**DATA FOR PROCESSING**
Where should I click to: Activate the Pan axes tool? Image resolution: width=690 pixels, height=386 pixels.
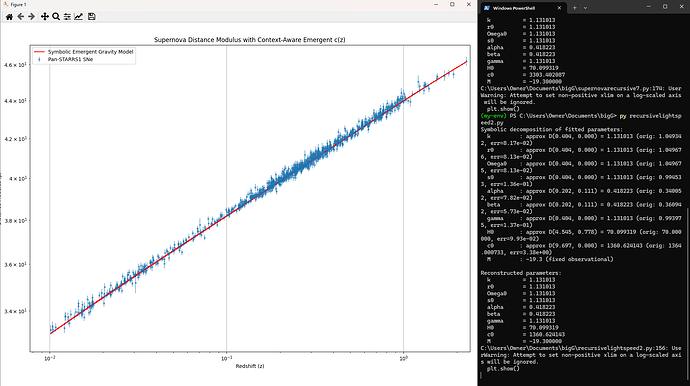[x=44, y=17]
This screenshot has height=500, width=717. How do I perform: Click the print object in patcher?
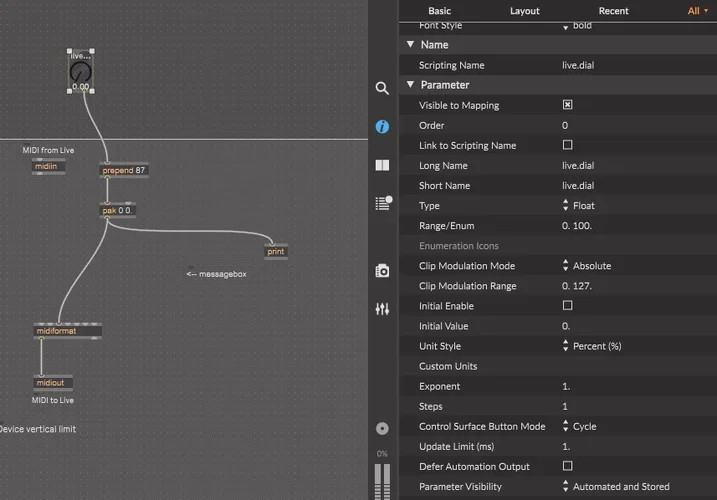click(x=276, y=251)
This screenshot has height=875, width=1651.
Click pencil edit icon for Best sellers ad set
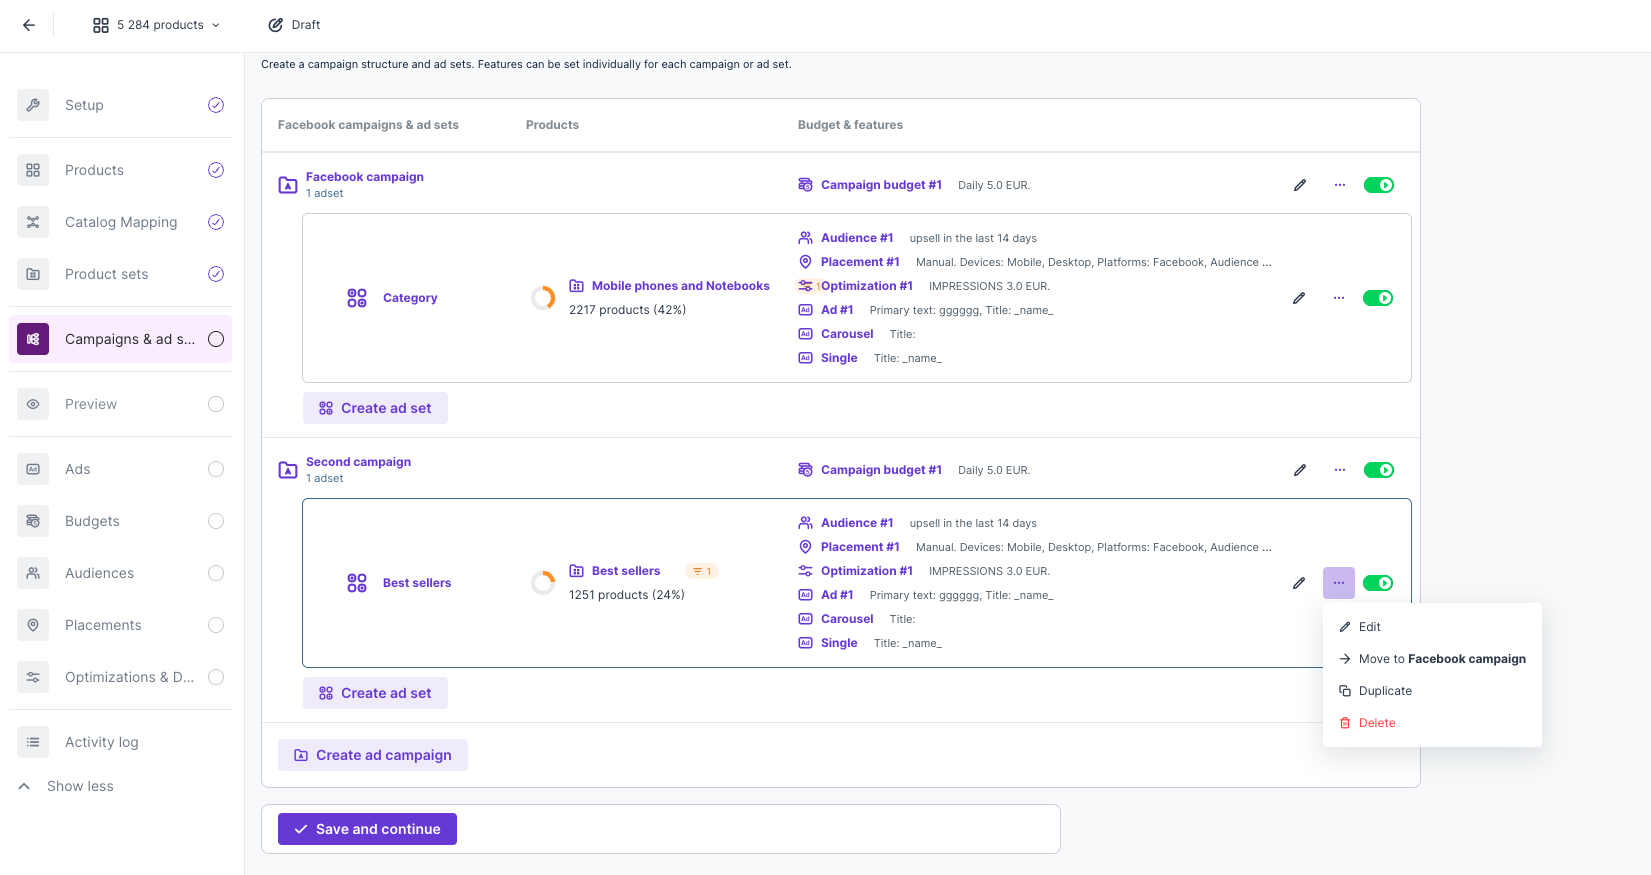pos(1298,583)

**PROBLEM TO SOLVE**
Copy each entry exactly as written. Images should not appear in the copy.

**ANSWER FOR THIS EXERCISE**
Where should I click to: Activate the Pan axes tool? Image resolution: width=690 pixels, height=386 pixels.
[x=44, y=17]
This screenshot has height=500, width=717. How do I perform: Click the print object in patcher?
click(x=276, y=251)
This screenshot has height=875, width=1651.
Click pencil edit icon for Best sellers ad set
pos(1298,583)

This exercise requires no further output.